Public hospital in Addis Ababa, Ethiopia

Tirunesh Beijing General Hospital (Chinese: 提露内丝-北京医院, Amharic: ጥሩነሽ ቤጂንግ አጠቃላይ ሆስፒታል) is a specialized public hospital located in Akaki Kality Sub-City Woreda 1 in Addis Ababa, Ethiopia. The hospital was constructed by the Chinese government with 80 yuan (ETB 91,924,840) grant for Phase 1 project, which was completed in November 2011. It was named after the famous Ethiopian athlete Tirunesh Dibaba, who won a medal in the 2008 Beijing Olympics.

On 5 March 2012, the hospital was inaugurated by mayor of Addis Ababa Kuma Demeksa. In 2016, the hospital began its full operation.

== History ==
Tirunesh Beijing General Hospital was constructed by the Chinese government with support of Addis Ababa City Administration. The hospital is commemorated for the renowned athlete Tirunesh Dibaba, who won medal in the 2008 Beijing Olympics. It is located in Addis Ababa City Akaki Kality Sub-City Woreda 1.

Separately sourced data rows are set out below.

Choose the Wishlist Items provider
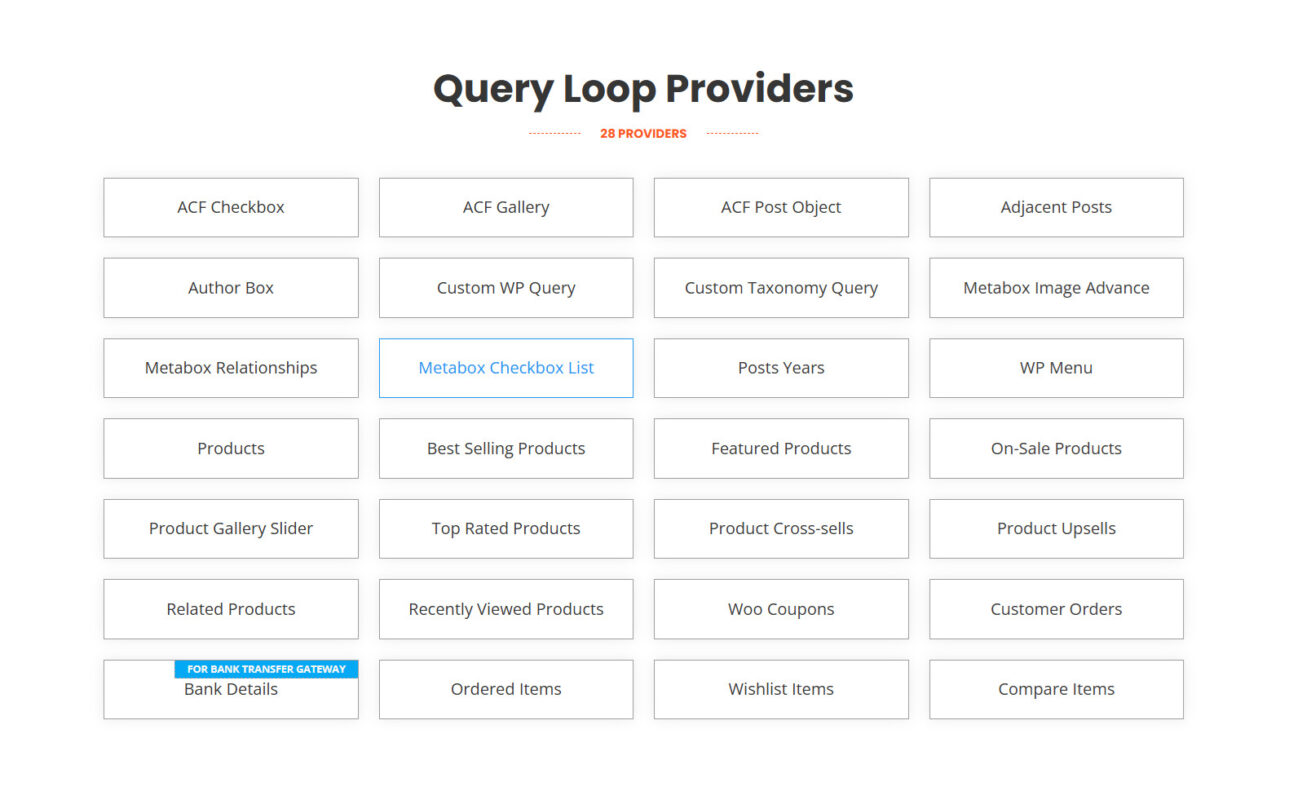1289x800 pixels. 781,689
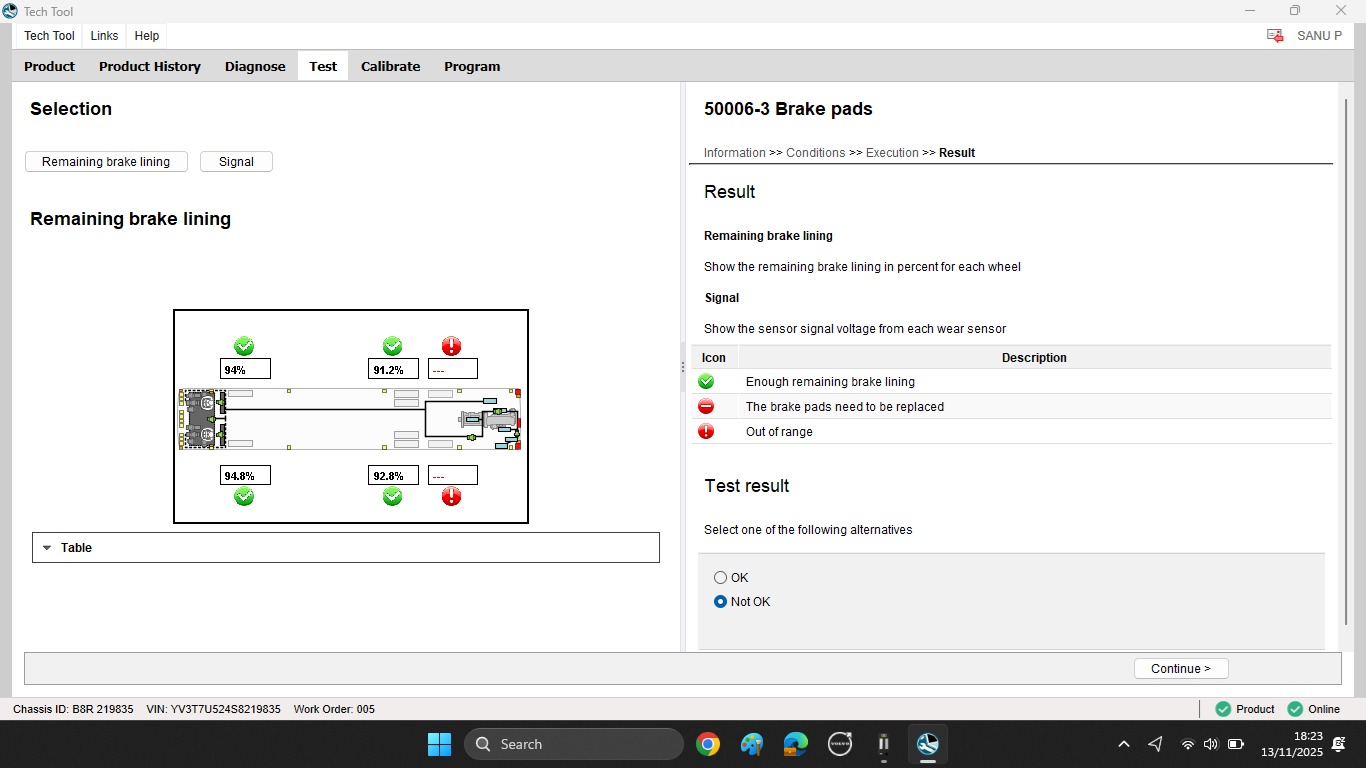Image resolution: width=1366 pixels, height=768 pixels.
Task: Click the connection status icon beside SANU P
Action: click(1275, 36)
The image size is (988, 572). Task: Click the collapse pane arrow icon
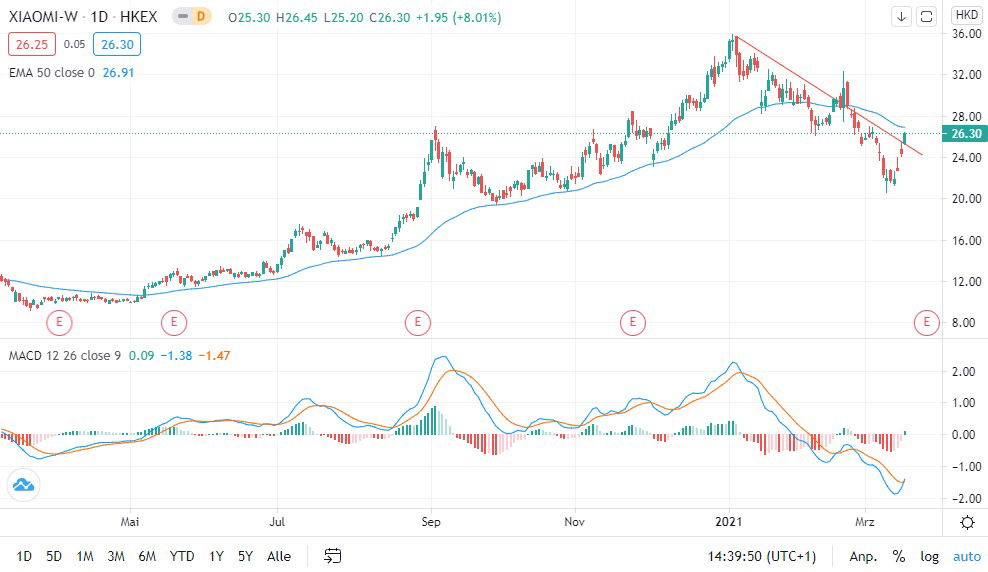tap(901, 16)
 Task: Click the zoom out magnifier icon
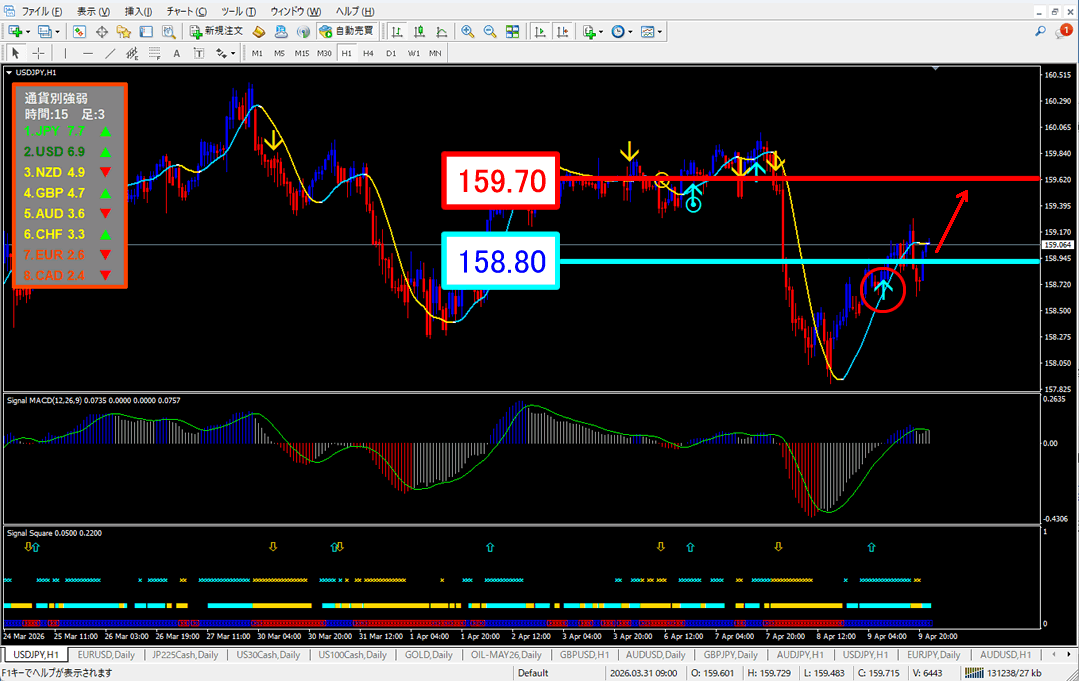490,31
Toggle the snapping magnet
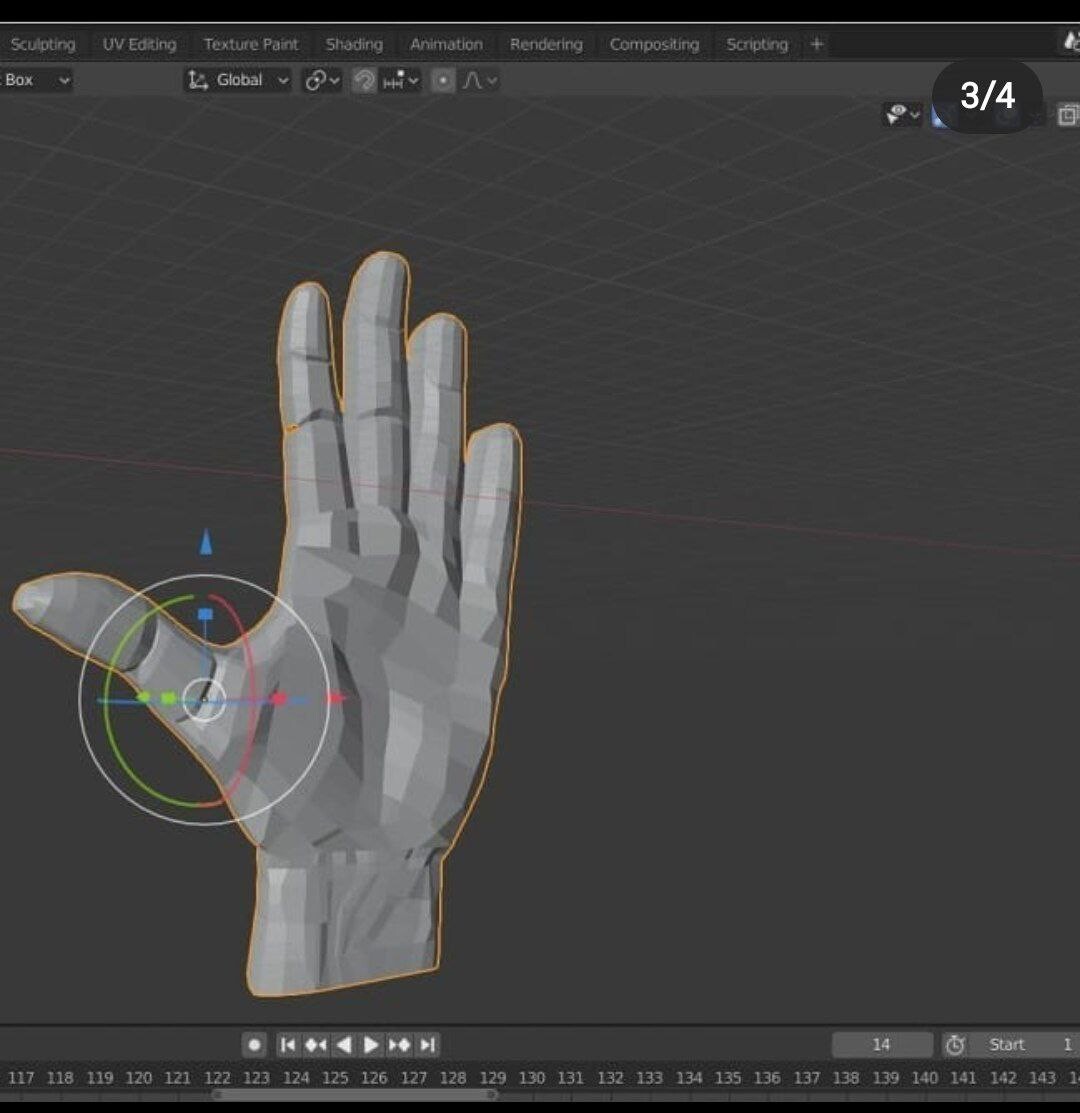 [x=363, y=80]
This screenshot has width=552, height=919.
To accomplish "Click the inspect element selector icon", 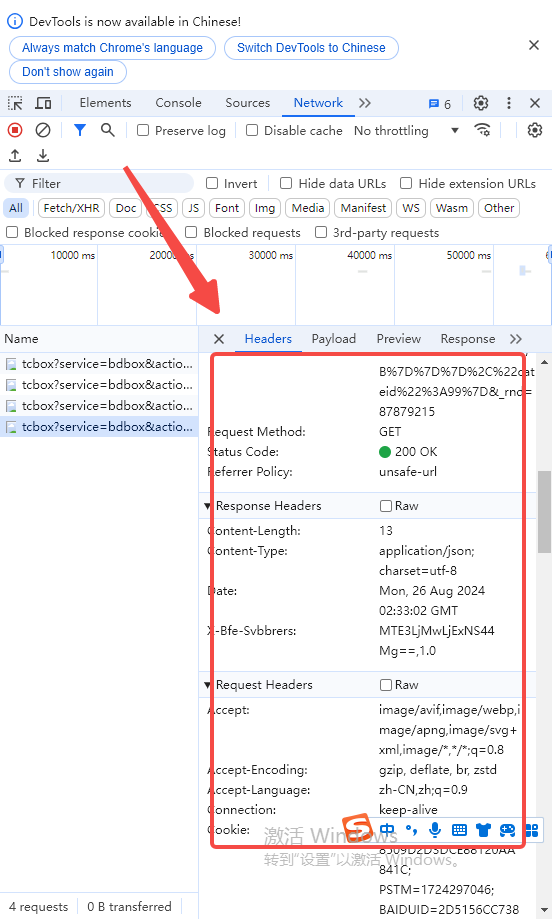I will pos(15,103).
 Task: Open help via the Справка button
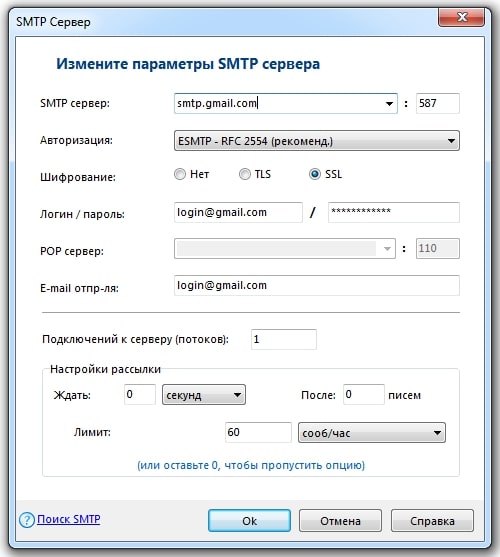(x=432, y=521)
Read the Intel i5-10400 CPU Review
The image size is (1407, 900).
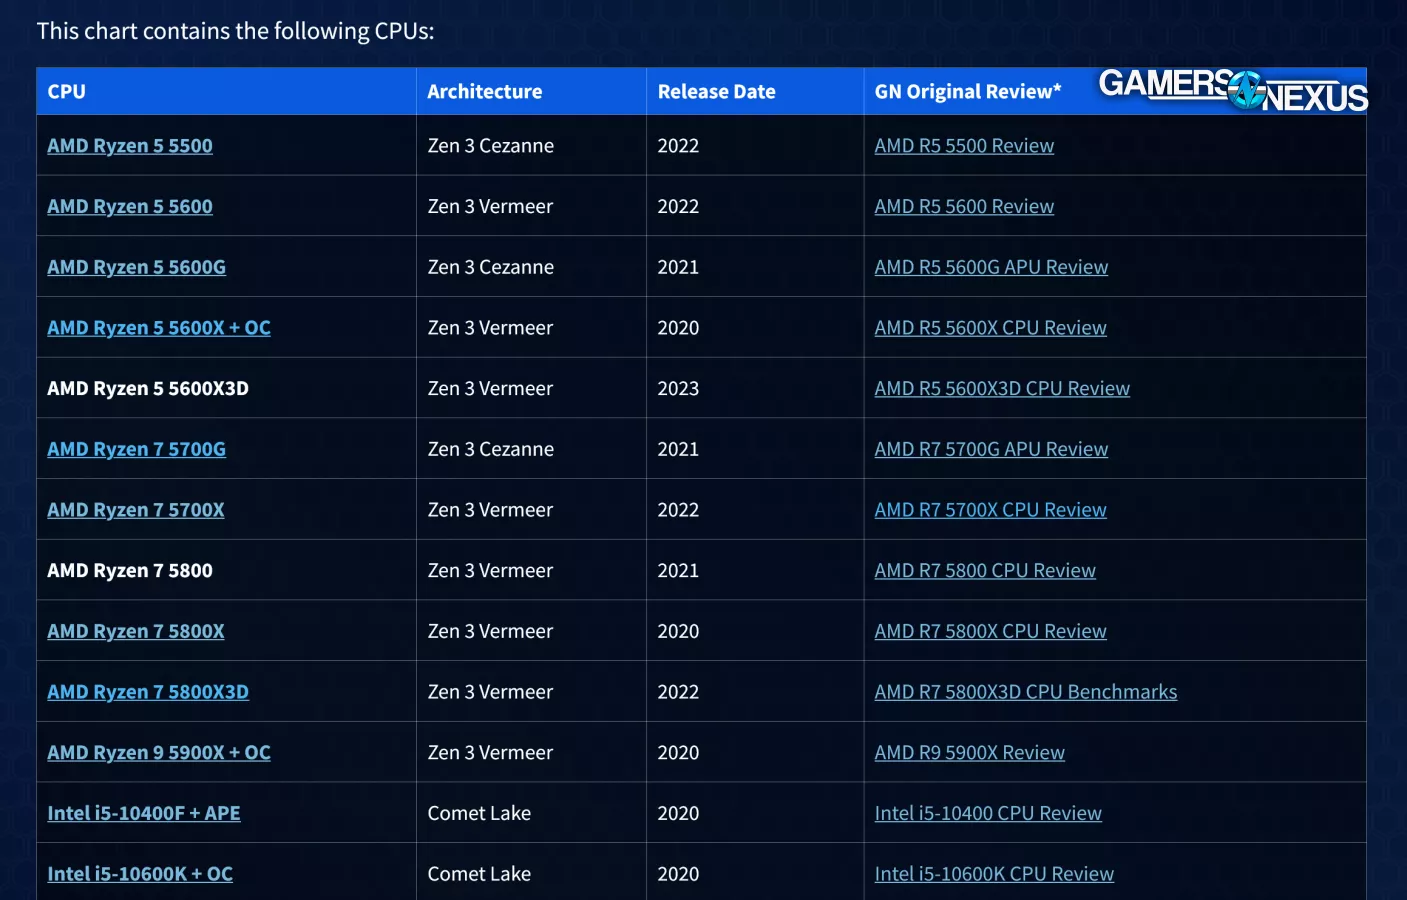pos(988,814)
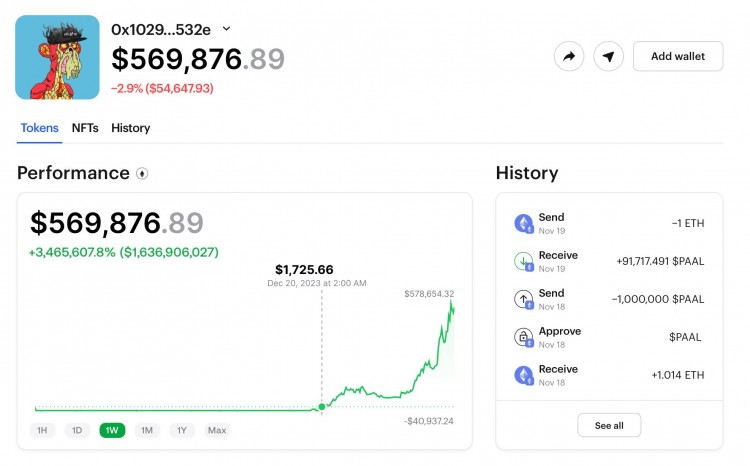Screen dimensions: 750x466
Task: Click the Send $PAAL upward arrow icon
Action: pyautogui.click(x=524, y=299)
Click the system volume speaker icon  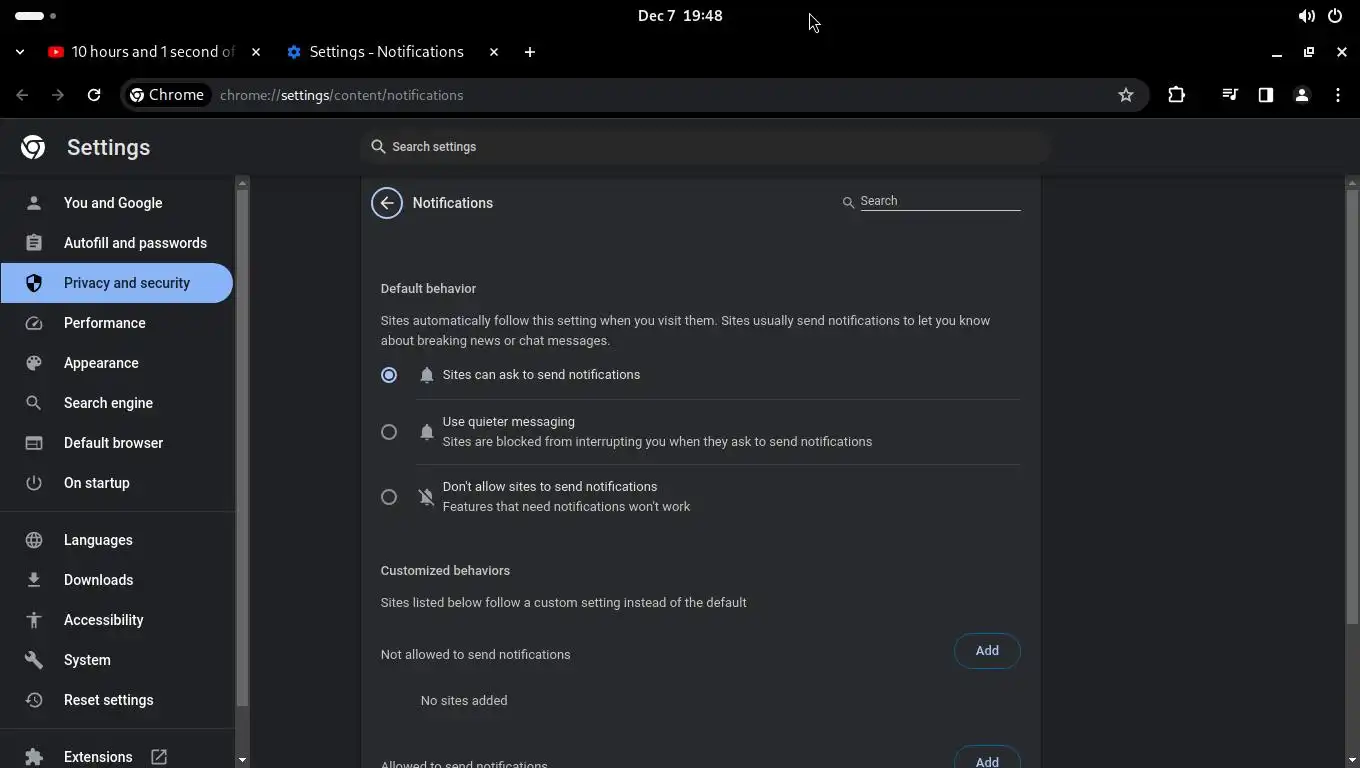[1306, 16]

On 29 July 2009, the contract agreement for Phase 1 signed in the Ministry of Health of Ethiopia and a foundation stone laid on 6 June 2009. The project was commenced on 23 October 2009 and ended on 16 November 2011. On 5 March 2012, the hospital was inaugurated by Mayor of Addis Ababa Kuma Demeksa. The hospital began offering full operation on 4 March 2016.